When Joe from Manhattan called in 1998 to complain about the city government giving special parking privileges to a white-shoe law firm, Mayor Giuliani emitted an audible groan into the microphone.
''Well, let me give you another view of that rather than the sort of Marxist class concept that you're introducing,'' Mr. Giuliani said.
When a National Rifle Association member opposed a ban on assault rifles in 1994, Mr. Giuliani really got annoyed....


Managing Up, Down and Sideways (click here)

By MICHAEL POWELL
Published: October 7, 2007
AH, the heartache of the presidential adviser.
In 1966, White House aides found themselves precariously perched between apprehension of looming disaster in Vietnam and the need for candor with their boss, President Lyndon Baines Johnson.
Disaster seemed a safer choice.
Defense Secretary Robert McNamara was a logical candidate to speak the truth to his boss. Mr. McNamara told the historian and Kennedy confidant Arthur M. Schlesinger Jr. and the economist John Kenneth Galbraith in January over dinner and drinks that he regarded a military solution as impossible, according to Mr.
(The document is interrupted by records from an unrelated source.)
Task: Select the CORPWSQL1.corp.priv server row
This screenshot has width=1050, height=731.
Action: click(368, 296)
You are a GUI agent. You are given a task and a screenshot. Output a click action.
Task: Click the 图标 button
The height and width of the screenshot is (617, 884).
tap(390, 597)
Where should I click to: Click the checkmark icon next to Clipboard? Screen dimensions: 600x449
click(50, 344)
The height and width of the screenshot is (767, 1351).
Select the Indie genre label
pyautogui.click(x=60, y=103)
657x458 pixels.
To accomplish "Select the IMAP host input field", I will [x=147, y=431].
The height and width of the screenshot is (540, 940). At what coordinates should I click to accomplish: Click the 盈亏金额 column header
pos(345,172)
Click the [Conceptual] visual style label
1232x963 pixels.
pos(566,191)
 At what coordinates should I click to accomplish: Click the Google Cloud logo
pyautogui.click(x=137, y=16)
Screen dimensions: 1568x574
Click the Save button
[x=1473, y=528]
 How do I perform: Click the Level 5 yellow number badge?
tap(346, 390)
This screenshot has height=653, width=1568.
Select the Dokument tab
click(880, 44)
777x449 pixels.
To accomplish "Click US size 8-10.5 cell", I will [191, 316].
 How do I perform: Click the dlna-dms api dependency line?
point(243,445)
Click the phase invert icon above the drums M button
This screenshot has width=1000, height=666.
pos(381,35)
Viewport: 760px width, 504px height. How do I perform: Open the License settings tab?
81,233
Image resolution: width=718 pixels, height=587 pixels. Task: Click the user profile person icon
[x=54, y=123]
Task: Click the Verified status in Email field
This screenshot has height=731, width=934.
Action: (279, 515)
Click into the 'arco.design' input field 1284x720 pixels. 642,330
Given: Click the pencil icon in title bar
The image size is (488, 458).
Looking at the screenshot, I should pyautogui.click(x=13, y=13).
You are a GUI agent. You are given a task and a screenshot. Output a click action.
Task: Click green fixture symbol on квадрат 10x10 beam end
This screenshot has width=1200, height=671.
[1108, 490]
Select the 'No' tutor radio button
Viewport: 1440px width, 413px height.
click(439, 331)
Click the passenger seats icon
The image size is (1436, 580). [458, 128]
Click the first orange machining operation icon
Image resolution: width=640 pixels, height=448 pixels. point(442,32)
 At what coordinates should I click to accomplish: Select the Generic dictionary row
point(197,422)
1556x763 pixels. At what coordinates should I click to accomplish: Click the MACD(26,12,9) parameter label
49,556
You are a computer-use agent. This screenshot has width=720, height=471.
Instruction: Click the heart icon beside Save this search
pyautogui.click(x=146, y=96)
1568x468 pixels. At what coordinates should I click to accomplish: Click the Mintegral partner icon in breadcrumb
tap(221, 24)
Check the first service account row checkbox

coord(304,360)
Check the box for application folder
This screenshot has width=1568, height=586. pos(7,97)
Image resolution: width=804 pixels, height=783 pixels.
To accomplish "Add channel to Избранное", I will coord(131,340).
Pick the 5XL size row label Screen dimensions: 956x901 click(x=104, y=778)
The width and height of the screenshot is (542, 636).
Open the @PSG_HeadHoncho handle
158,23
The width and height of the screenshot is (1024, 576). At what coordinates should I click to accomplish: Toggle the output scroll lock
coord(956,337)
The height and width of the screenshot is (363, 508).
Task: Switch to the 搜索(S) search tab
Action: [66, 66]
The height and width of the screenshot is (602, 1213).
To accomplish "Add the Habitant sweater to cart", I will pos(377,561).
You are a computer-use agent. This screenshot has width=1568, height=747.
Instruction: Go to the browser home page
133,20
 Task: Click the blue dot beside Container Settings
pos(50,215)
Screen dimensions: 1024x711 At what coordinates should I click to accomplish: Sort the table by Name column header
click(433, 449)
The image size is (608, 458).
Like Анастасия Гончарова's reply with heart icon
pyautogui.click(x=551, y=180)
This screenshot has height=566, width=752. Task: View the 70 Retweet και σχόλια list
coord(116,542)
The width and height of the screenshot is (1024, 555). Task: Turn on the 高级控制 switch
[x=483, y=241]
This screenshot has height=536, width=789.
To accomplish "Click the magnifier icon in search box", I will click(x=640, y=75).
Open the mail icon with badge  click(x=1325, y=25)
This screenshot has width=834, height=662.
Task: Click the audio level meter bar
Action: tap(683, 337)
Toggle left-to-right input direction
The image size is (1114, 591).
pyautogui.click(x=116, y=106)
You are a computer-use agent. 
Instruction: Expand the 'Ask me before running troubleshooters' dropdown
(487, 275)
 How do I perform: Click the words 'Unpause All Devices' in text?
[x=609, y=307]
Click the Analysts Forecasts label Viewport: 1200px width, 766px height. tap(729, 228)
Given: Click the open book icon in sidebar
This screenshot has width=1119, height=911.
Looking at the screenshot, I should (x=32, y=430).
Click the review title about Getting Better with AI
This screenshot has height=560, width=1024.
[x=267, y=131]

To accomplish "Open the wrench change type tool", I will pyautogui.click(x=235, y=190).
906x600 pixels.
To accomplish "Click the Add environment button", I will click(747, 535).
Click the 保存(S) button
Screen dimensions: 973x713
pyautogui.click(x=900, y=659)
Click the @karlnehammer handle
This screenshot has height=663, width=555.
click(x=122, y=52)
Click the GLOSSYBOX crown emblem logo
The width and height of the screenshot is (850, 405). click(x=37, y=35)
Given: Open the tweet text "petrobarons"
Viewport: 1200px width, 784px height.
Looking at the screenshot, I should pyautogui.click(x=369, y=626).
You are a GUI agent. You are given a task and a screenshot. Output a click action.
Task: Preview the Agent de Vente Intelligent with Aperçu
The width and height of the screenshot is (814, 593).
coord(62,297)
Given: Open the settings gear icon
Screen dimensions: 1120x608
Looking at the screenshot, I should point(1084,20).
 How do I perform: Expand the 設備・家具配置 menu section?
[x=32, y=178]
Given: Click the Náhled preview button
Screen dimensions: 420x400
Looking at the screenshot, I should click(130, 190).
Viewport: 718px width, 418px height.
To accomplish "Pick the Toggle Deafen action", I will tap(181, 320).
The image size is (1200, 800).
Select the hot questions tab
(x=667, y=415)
Schlesinger's diaries, which have recently been published as ''Journals: 1952-2000.'' A sensible objective, Mr. McNamara told them, would be ''withdrawal with honor.'' Seven months later, the defense secretary was still publicly urging a widening of the war....


I've had enough.

I have watched my country fight an illegal war while private mercenaries assassinated innocent and unarmed people in Iraq, with Osama bin Laden still living within the safety nets of Pakistan with a current dictator who is so entrenched in his own political wars he no longer concentrates on the mass murderer of the victims of September 11, 2001, a record setting fiscal deficit that Paul Krugman showed yesterday is reflected by the Bush Tax Cuts (click here), a country not yet secure from terrorism, allies battered and bruised by terrorists for simply being allies, unending rhetoric from a president and vice that committed genocide in a sovereign country that was absolutely no threat to the USA and I could go on and on.

I want my country back.

Michael Powell doesn't belong at The New York Times, he is mind pollution. He and the administration and party he is a part makes me vomit ! They need to take their personal vendetta against the people of the USA that haven't yet capitulated to their influence and wealth priorities elsewhere.